### [EXTRACT]
※ ※ ※
Scope creep is the continuous, unauthorized, or undocumented growth of a project's requirements after the initial plans have been established. In the world of ERP implementation, it is the number one reason projects blow past their budgets and go-live dates.
As we discussed in Change Management Isn't a Memo, users naturally resist learning a new system. When faced with Odoo, their instinct is often to say, "Can we make Odoo look and behave exactly like our old system?" This is the genesis of scope creep.
"Can we just..." are the three most dangerous words in an ERP project.
The Anatomy of Creep
Scope creep rarely happens via a massive, malicious demand. It happens via a death by a thousand papercuts. A warehouse manager asks the developer to add a custom column to a report. The HR manager asks for a "small tweak" to the leave approval workflow. The developer, wanting to be helpful, says "Sure, that takes five minutes."
But that five-minute UI change requires updating the database schema, modifying access rights, rewriting automated tests, and updating training manuals. Five minutes of coding creates five hours of technical debt.
Real Bangladesh Examples
The "I want to see everything" MD
In a textile implementation, the Managing Director requested a custom dashboard. Initially scoped as 5 key metrics. During weekly demos, the MD kept saying, "This is great, but can we just add a chart for daily yarn waste? And another for worker absenteeism?" After 4 weeks, the dashboard had 32 custom charts, loading the system down so heavily it caused timeouts. The project was delayed by 3 weeks just to optimize a dashboard that was never in the original scope.
※ ※ ※
### [ASSIGNMENT]
Copy the scope creep text word for word, from start to finish.
※ ※ ※
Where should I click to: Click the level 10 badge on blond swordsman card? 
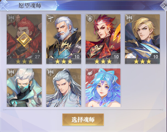[x=156, y=57]
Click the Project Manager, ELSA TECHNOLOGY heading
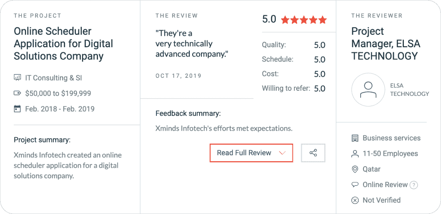This screenshot has height=214, width=441. [x=384, y=44]
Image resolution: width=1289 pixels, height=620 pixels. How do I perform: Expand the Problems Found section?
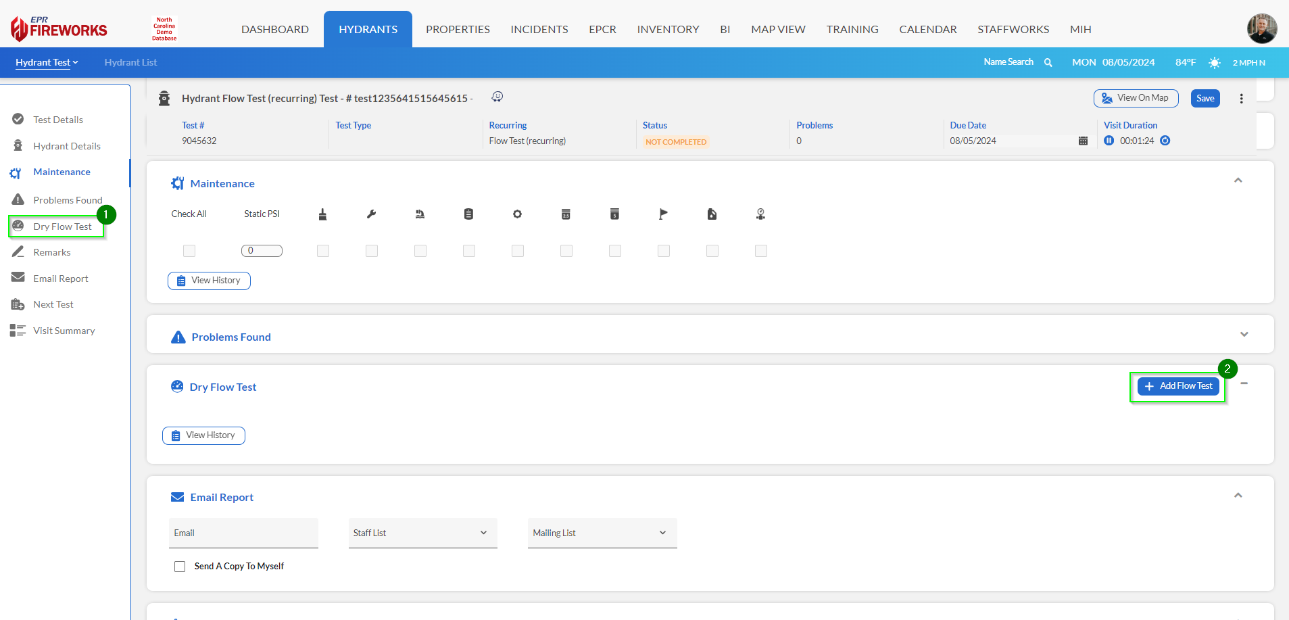coord(1244,335)

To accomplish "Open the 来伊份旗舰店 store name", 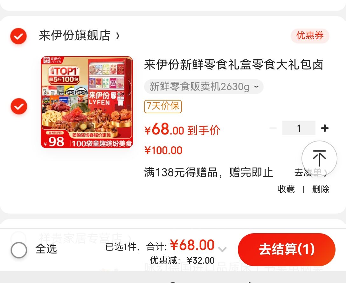I will 75,36.
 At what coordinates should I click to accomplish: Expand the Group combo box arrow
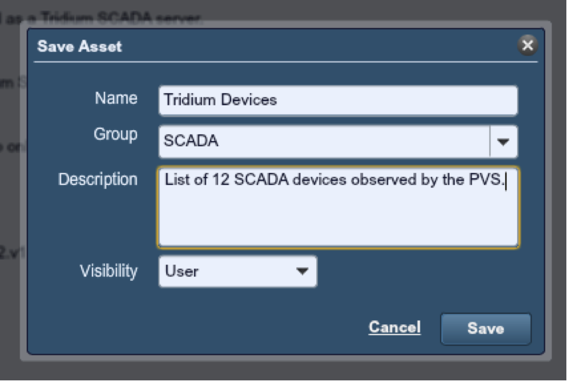[503, 141]
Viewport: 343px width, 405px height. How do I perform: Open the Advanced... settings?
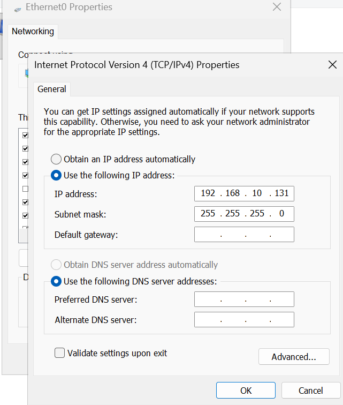click(293, 357)
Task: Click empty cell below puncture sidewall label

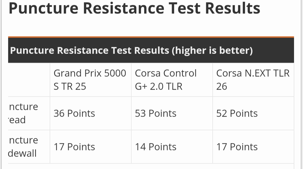Action: click(29, 166)
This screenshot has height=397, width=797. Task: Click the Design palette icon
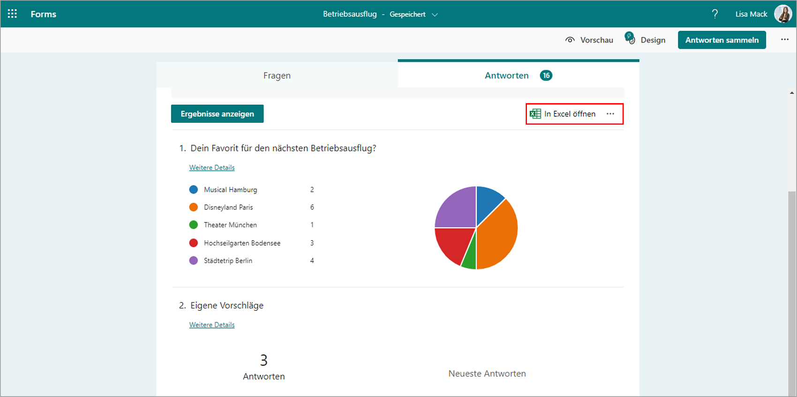[630, 38]
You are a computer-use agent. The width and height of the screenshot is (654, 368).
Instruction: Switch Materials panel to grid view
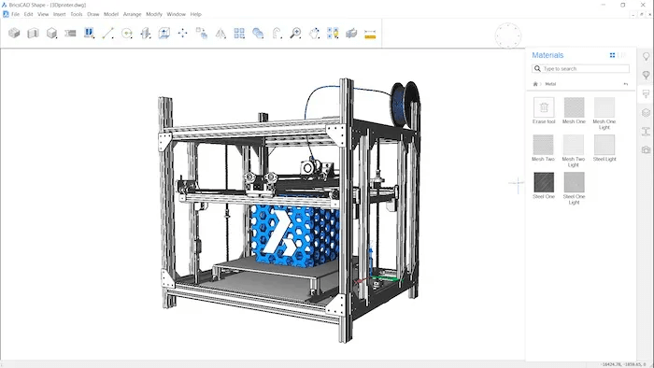[x=612, y=55]
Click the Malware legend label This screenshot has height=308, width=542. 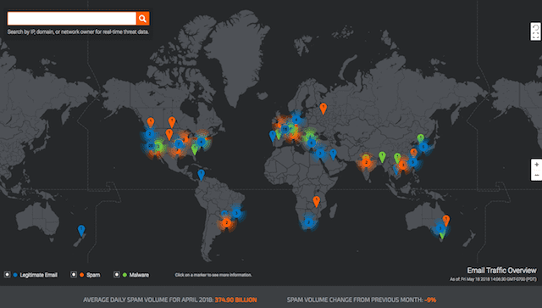tap(139, 275)
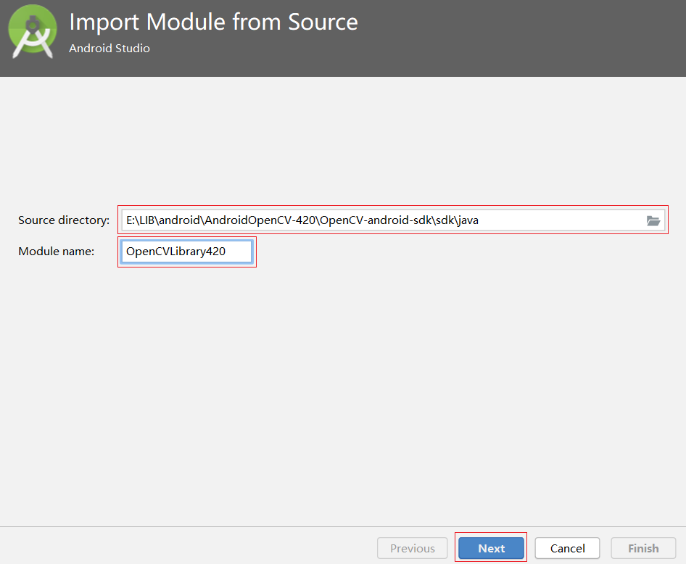Click inside the Source directory path field
686x564 pixels.
363,220
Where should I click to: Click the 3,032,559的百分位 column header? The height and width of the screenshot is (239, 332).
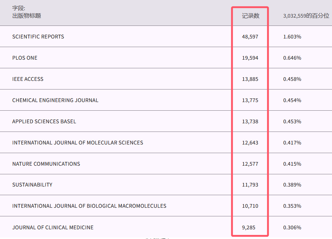point(306,16)
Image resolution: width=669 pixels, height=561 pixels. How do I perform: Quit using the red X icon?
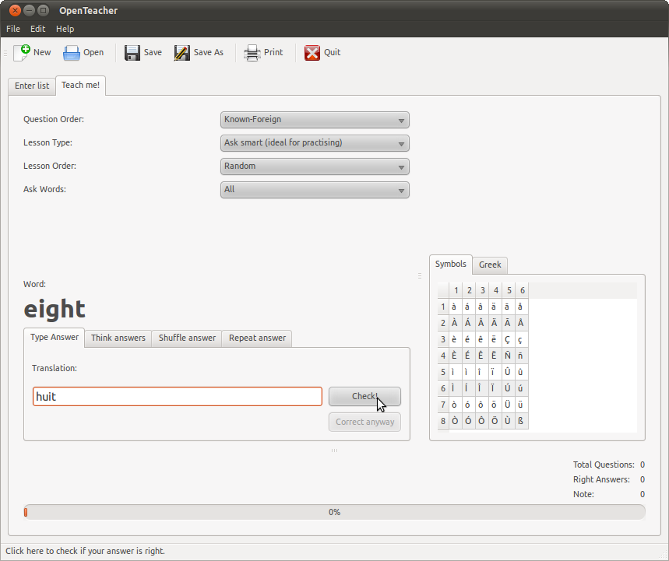312,52
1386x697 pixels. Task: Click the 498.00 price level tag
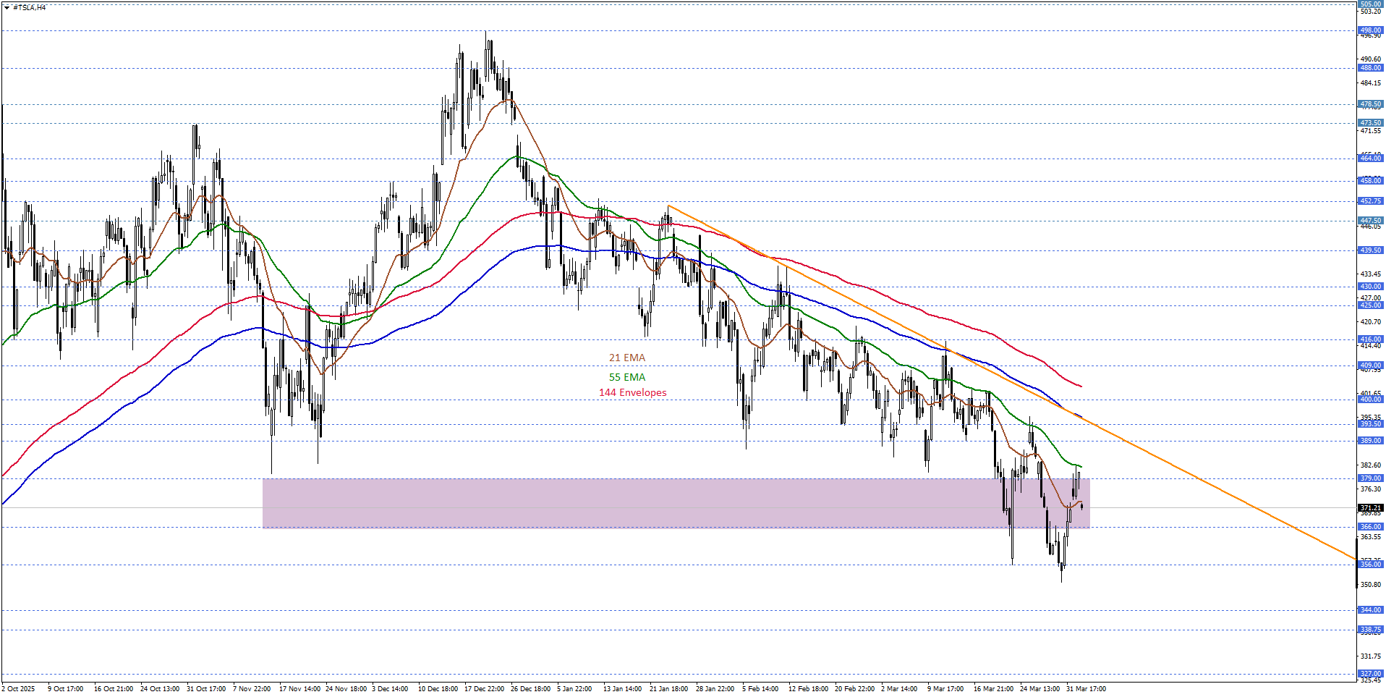1370,30
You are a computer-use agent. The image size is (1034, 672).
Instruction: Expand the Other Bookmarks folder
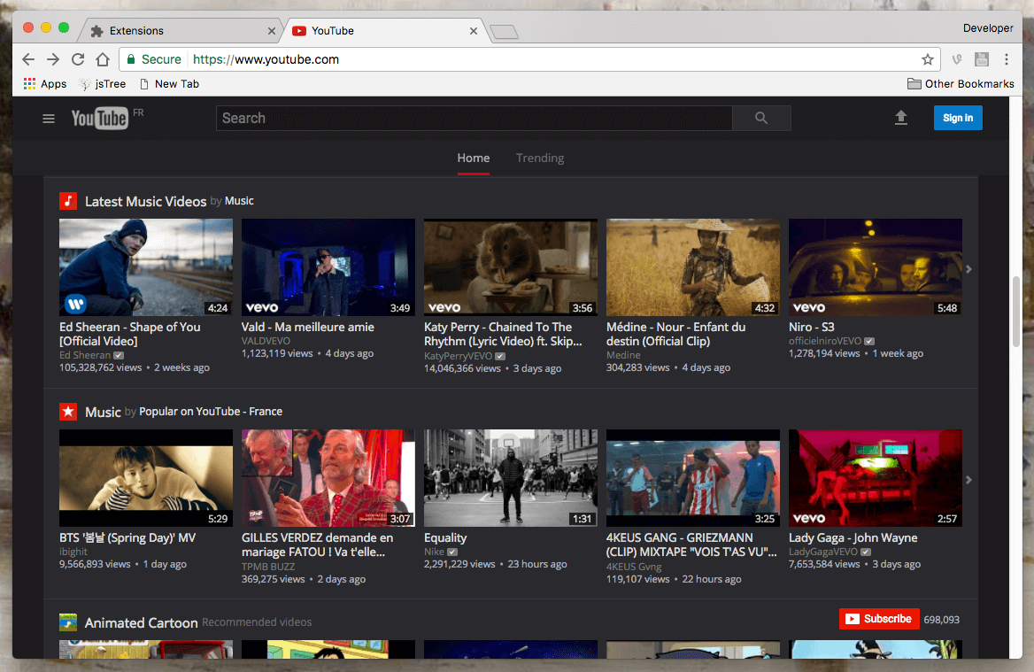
※ ※ ※
### [EXPECTED ANSWER]
Scope creep is the continuous, unauthorized, or undocumented growth of a project's requirements after the initial plans have been established. In the world of ERP implementation, it is the number one reason projects blow past their budgets and go-live dates.
As we discussed in Change Management Isn't a Memo, users naturally resist learning a new system. When faced with Odoo, their instinct is often to say, "Can we make Odoo look and behave exactly like our old system?" This is the genesis of scope creep.
"Can we just..." are the three most dangerous words in an ERP project.
The Anatomy of Creep
Scope creep rarely happens via a massive, malicious demand. It happens via a death by a thousand papercuts. A warehouse manager asks the developer to add a custom column to a report. The HR manager asks for a "small tweak" to the leave approval workflow. The developer, wanting to be helpful, says "Sure, that takes five minutes."
But that five-minute UI change requires updating the database schema, modifying access rights, rewriting automated tests, and updating training manuals. Five minutes of coding creates five hours of technical debt.
Real Bangladesh Examples
The "I want to see everything" MD
In a textile implementation, the Managing Director requested a custom dashboard. Initially scoped as 5 key metrics. During weekly demos, the MD kept saying, "This is great, but can we just add a chart for daily yarn waste? And another for worker absenteeism?" After 4 weeks, the dashboard had 32 custom charts, loading the system down so heavily it caused timeouts. The project was delayed by 3 weeks just to optimize a dashboard that was never in the original scope.